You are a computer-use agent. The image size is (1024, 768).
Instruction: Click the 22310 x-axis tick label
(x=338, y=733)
* * *
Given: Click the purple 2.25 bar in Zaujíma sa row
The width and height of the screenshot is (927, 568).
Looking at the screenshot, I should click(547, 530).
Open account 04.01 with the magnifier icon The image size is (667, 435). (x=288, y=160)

_EXERCISE INSTRUCTIONS_:
Could you repeat exactly the lines above from the line with "Given: Click the" up to and including the line with "Open account 04.01", and only those?

_EXERCISE RESPONSE_:
Given: Click the purple 2.25 bar in Zaujíma sa row
The width and height of the screenshot is (927, 568).
Looking at the screenshot, I should click(547, 530).
Open account 04.01 with the magnifier icon The image size is (667, 435). (x=288, y=160)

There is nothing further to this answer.